We also know that there is a hop length which tells us how many audio samples we need to skip over before we calculate the next FFT. This by default is n_fft / 4
, so every 256 / 4 = 64 points in your audio, we calculate a new FFT centered at this time point of n_fft=256
points long. If you want to know the exact time point each window is centered at, that is simply i / Fs
with i
being the index of the audio signal which would be a multiple of 64.

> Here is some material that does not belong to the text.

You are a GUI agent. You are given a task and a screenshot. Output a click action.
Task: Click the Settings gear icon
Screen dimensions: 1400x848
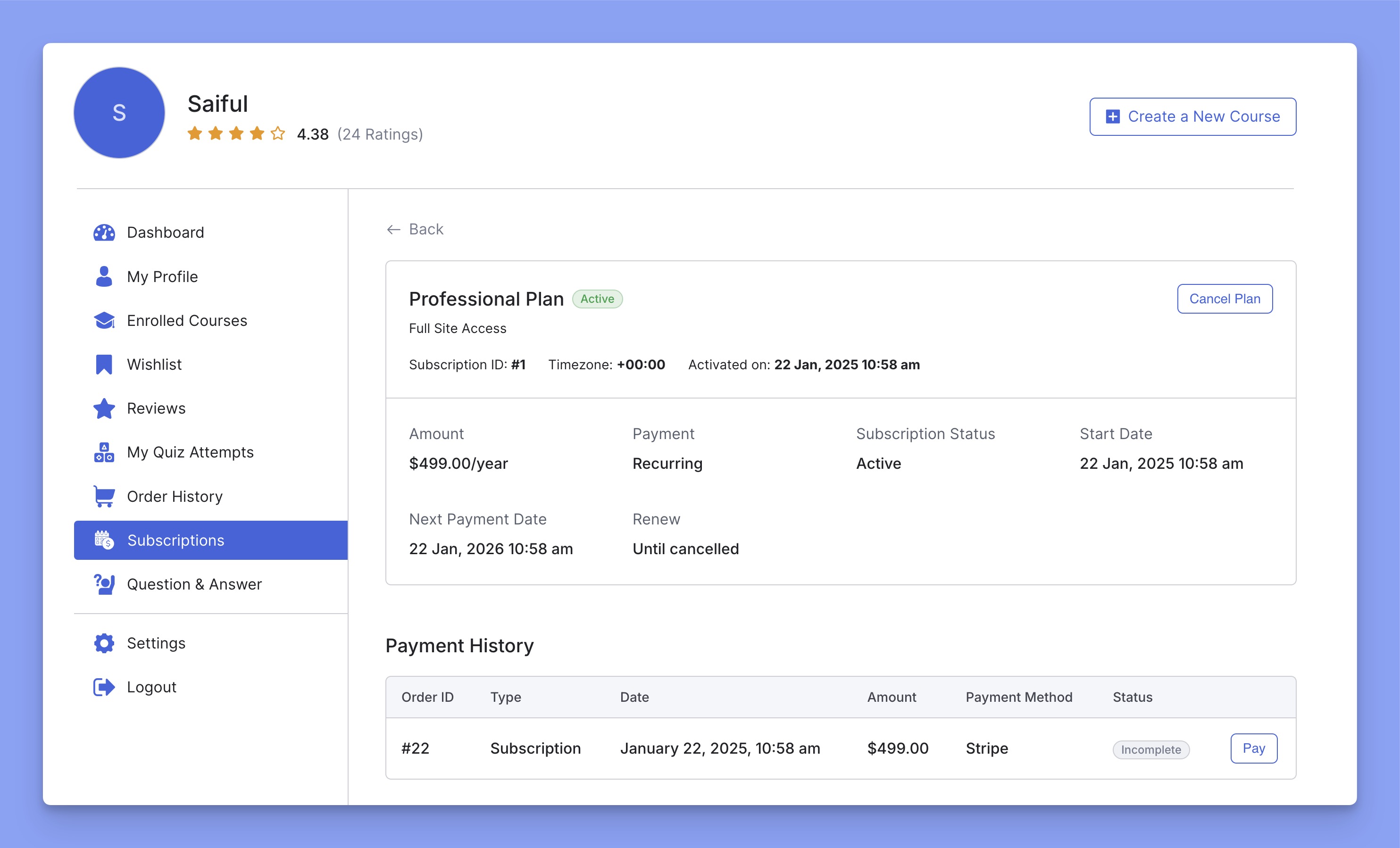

Now, for each FFT window, for real signals the spectrum is symmetric so we only consider the positive side of the FFT. This is verified by the documentation where the number of rows and hence the number of frequency components is 1 + n_fft / 2
with 1 being the DC component. Since we have this now, consulting the post above the relationship from bin number to the corresponding frequency is i * Fs / n_fft
with i
being the bin number, Fs
being the sampling frequency and n_fft=256
as the number of points in the FFT window. Since we are only looking at the half spectrum, instead of i
spanning from 0 to n_fft
, this spans from 0 up to 1 + n_fft / 2
instead as the bins beyond 1 + n_fft / 2
would simply be the reflected version of the half spectrum and so we do not consider the frequency components beyond Fs / 2
Hz.
If you wanted to generate a NumPy array of these frequencies, you could just do:
import numpy as np
freqs = np.arange(0, 1 + n_fft / 2) * Fs / n_fft
freqs
would be an array that maps the bin number in the FFT to the corresponding frequency. As an illustrative example, suppose our sampling frequency is 16384 Hz, and n_fft = 256
. Therefore:
In [1]: import numpy as np
In [2]: Fs = 16384
In [3]: n_fft = 256
In [4]: np.arange(0, 1 + n_fft / 2) * Fs / n_fft
Out[4]:
array([ 0., 64., 128., 192., 256., 320., 384., 448., 512.,
576., 640., 704., 768., 832., 896., 960., 1024., 1088.,
1152., 1216., 1280., 1344., 1408., 1472., 1536., 1600., 1664.,
1728., 1792., 1856., 1920., 1984., 2048., 2112., 2176., 2240.,
2304., 2368., 2432., 2496., 2560., 2624., 2688., 2752., 2816.,
2880., 2944., 3008., 3072., 3136., 3200., 3264., 3328., 3392.,
3456., 3520., 3584., 3648., 3712., 3776., 3840., 3904., 3968.,
4032., 4096., 4160., 4224., 4288., 4352., 4416., 4480., 4544.,
4608., 4672., 4736., 4800., 4864., 4928., 4992., 5056., 5120.,
5184., 5248., 5312., 5376., 5440., 5504., 5568., 5632., 5696.,
5760., 5824., 5888., 5952., 6016., 6080., 6144., 6208., 6272.,
6336., 6400., 6464., 6528., 6592., 6656., 6720., 6784., 6848.,
6912., 6976., 7040., 7104., 7168., 7232., 7296., 7360., 7424.,
7488., 7552., 7616., 7680., 7744., 7808., 7872., 7936., 8000.,
8064., 8128., 8192.])
In [5]: freqs = _; len(freqs)
Out[5]: 129
We can see that we have generated a 1 + n_fft / 2 = 129
element array which tells us the frequencies for each corresponding bin number.
A word of caution
Take note that librosa.display.specshow
has a default sampling rate of 22050 Hz, so if you don't set the sampling rate (sr
) to the same sampling frequency as your audio signal, the vertical and horizontal axes will not be correct. Make sure you specify the sr
input flag to match your sampling frequency of the incoming audio.